- **Selected text**:
◇ ◇ ◇ ◇

How to give a city the slip without leaving: a sidle through Nottingham

‘The lights of the city. I go out in the dark, before bed, and look at that glow in the sky…the pulse of the recognition is unmistakable, and I know I have felt it again and again: the great buildings of civilisation; the meeting places; the libraries and theatres, the towers and domes; and often more moving than these, the houses, the streets, the press and excitement of so many people, with so many purposes…Like everyone else I have also felt the chaos of the metro and the traffic jam; the monotony of the ranks of houses; the aching press of strange crowds…’ Raymond Williams, The Country and the City

Going out, whether plunging headlong into the action of the streets and the winking lights of a Friday night, heady with potential, or into the sunlit early morning immanence of a row of marching brick-built houses, about to despatch their occupants out into the world – can be one of the most basic and exhilarating joys of city life.

This simple, life-affirming act doesn’t even require a particular purpose or destination, although it can help. When Virginia Woolf felt the call of the city, as famously described in her 1930 essay ‘Street Haunting: A London Adventure’, she gave herself the excuse of buying a pencil. This allowed her a framework of sorts, within which she could permit her ‘self’ the freedom to be ‘blown about at so many street corners, which has battered like a moth at the flame of so many inaccessible lanterns’. But sometimes, on some days, it’s better to avoid all that.

I recently went back to visit Nottingham, where I’d been a student in the early 1990s. Apart from conducting an audit of the pubs we used to go to, I wanted to retrace the steps of a walk I often took that deliberately skirted around – or through to be more exact – the city centre. Sometimes, being in the middle of a city and finding a way of evading other people, bustle, and noise, can be even more satisfying than putting yourself in the heart of the action. Town Hall

My initial impression, as I walked up from the station on a Saturday morning; through the Broadmarsh Centre, up Lister Gate, along Exchange Walk and into Old Market Square, was that the economic climate gifted to us by our beloved gambler-bankers was not being kind to the Queen of the East Midlands.

Lots of units in the shopping centre were boarded up, even the usual high-street suspects weren’t exactly buzzing and the proud edifice that is the Exchange Arcade and Council House was looking a little jaded.

That evening back in the centre and in Hockley, Arthur Seaton’s great-grandsons and daughters were still out in force looking for a good night out, but some of the bars and pubs seemed a little too keen to pull – offering cheap drinks to all and looking like their glory days had been and gone, leaving only empty beer glasses to mark their passing. Yates’s and The Bell were still packing them in though. Sunday morning, at the junction of Derby Road and Alfreton Road – complete with more boarded up shops – I headed for my old Nottingham not-quite escape route.

◇ ◇ ◇ ◇

- **Entries**:
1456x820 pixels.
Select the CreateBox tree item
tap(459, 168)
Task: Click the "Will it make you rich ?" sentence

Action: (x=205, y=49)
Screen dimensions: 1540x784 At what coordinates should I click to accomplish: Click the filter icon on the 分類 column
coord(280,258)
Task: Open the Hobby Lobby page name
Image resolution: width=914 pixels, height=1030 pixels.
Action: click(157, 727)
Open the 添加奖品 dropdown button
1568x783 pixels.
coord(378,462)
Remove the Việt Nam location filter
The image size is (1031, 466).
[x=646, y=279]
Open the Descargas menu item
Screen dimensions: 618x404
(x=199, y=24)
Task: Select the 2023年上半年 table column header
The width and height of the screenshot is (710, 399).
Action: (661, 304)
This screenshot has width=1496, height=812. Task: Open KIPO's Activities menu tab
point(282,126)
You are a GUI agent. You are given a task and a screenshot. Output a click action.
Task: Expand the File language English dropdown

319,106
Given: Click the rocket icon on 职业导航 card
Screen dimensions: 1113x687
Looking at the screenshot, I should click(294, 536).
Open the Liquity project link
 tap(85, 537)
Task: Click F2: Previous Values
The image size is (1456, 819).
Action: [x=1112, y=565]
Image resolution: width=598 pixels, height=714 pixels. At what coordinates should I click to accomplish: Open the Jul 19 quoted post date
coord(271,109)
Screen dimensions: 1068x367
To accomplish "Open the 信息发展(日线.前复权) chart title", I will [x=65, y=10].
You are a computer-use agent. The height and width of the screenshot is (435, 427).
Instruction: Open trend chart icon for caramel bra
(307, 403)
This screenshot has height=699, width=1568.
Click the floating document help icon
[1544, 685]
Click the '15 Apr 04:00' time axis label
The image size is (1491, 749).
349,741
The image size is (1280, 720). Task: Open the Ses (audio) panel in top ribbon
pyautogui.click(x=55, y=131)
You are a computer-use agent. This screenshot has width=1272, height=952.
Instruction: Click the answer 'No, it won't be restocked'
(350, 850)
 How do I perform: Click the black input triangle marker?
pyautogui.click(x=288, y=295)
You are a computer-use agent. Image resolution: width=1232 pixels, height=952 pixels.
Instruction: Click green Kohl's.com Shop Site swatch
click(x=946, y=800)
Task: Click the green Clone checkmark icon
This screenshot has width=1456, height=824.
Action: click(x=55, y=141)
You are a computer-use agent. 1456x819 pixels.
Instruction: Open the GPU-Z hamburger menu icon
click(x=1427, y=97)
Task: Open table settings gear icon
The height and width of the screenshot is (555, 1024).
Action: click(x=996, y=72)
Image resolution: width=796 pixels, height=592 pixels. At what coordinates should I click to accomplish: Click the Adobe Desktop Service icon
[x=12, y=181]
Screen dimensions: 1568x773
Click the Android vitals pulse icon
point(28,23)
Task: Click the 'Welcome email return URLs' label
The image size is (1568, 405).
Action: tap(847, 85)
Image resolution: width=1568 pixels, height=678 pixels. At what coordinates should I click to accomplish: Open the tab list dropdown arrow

◇ ◇ ◇ ◇

- **Challenge 1**:
Rewrite the listing from the line that contains "You are a computer-use agent. This" through the end of the listing as a JSON list of strings, one string per line, with blank lines left out.
- **Challenge 2**:
Extend the essay about a sidle through Nottingham, starting after its final sentence.

- **Reply 1**:
[
  "You are a computer-use agent. This screenshot has width=1272, height=952.",
  "Instruction: Click the answer 'No, it won't be restocked'",
  "(350, 850)",
  " How do I perform: Click the black input triangle marker?",
  "pyautogui.click(x=288, y=295)",
  "You are a computer-use agent. Image resolution: width=1232 pixels, height=952 pixels.",
  "Instruction: Click green Kohl's.com Shop Site swatch",
  "click(x=946, y=800)",
  "Task: Click the green Clone checkmark icon",
  "This screenshot has width=1456, height=824.",
  "Action: click(x=55, y=141)",
  "You are a computer-use agent. 1456x819 pixels.",
  "Instruction: Open the GPU-Z hamburger menu icon",
  "click(x=1427, y=97)",
  "Task: Open table settings gear icon",
  "The height and width of the screenshot is (555, 1024).",
  "Action: click(x=996, y=72)",
  "Image resolution: width=796 pixels, height=592 pixels. At what coordinates should I click to accomplish: Click the Adobe Desktop Service icon",
  "[x=12, y=181]",
  "Screen dimensions: 1568x773",
  "Click the Android vitals pulse icon",
  "point(28,23)",
  "Task: Click the 'Welcome email return URLs' label",
  "The image size is (1568, 405).",
  "Action: tap(847, 85)",
  "Image resolution: width=1568 pixels, height=678 pixels. At what coordinates should I click to accomplish: Open the tab list dropdown arrow"
]

- **Reply 2**:
Alfreton Road

Alfreton Road

Tradition has it that if you want to avoid the city streets and traverse Nottingham by other means, the best way is to go underground. Although not quite as celebrated as Brian Clough and Robin Hood, Nottingham is also famous for its sandstone caves. Local lore maintains that it’s possible to move between the Castle in the south to the north of the city, via a series of man-made caves and tunnels, taking in Anglo-Saxon caverns, medieval vaults, pub cellars, conduits and tunnels.

You can now explore Nottingham’s cave’s virtually through the fascinating Nottingham Caves Survey – a project that aims to map every  cave in the city. The site features a map, 3D fly-through videos, photos and virtual tours. Even a quick glimpse at the map brings home just how extensive Nottingham’s subterranean city is.

To explore the caves in person, you’ll probably need an official tour or guide. In September 2013 an intriguing new way to do it was launched; Sidelong’s A Walk Through the Underworld is “a collaboration between artist Jo Dacombe and Laura-Jade Klee, exploring the idea of curated walks.” The project is supported by a range of local interest, arts and caving groups along with The Arts Council. There are still a few places available for what promises to be a unique opportunity to gain access to the caves and tunnels under Nottingham. At the time of writing the funding is still a little below the required target, so if you like the idea, help ensure the project goes ahead, by finding out more from the link above, or at the end of this post.

Back when I lived there, unless you got particularly friendly with the landlord of The Dragon, the only easy way into this stygian world was by paying for a tour of castle rock or for ‘an experience’ that began behind a plasticised door inside the Victoria Shopping Centre. So my then alternative route through the city was via the General Cemetery, where without fail The Smith’s ‘Cemetery Gates’ would spring naggingly to mind whenever I approached. I have a similar problem with Victoria Station in London, which I can’t pass through without hearing an internal version of Mark E Smith singing The Fall’s cover of The Kink’s ”Victoria‘. Cemetary Gates May 2013 MG mobile pics 105 May 2013 MG mobile pics 102

As a student I was attracted to the place initially by some vague notion of Gothic romance, I quickly came to discover that this was no ivy-clad, vampire-haunted, graveyard in the manner of Highgate urban-legend. This cemetery was well looked after and pleasantly dotted with various gnarled, but not too gnarled, trees. In fact if it wasn’t for the headstones and high brick walls you could easily mistake the grounds for a park. Having said that I often wondered what the people living on Cromwell Street whose houses overlooked the North west side of the grounds might see if they peeked out of their windows at night into the moonlit graveyard. The mundane reality was probably a fox or two, and for real excitement people swigging from cans of Special Brew, though I still preferred to imagine scenes more like those from MR James’ short story ‘There was a man dwelt by a churchyard’. May 2013 MG mobile pics 108 May 2013 MG mobile pics 100

The cemetery runs almost directly into a park – The Arboretum, a short step across Waverley Street. Nottingham’s first public park, designed by Samuel Curtis and opened in 1852, is a fantastic space, laid out with winding pathways, wide lawns and little hills and rises. As well as a fine collection of trees – around 800, with examples of over 200 different species – a tunnel, duck pond and monumental cannons, the Arboretum contains 9 listed buildings, including the graceful curves and twisting frames of the Aviary at the southern end.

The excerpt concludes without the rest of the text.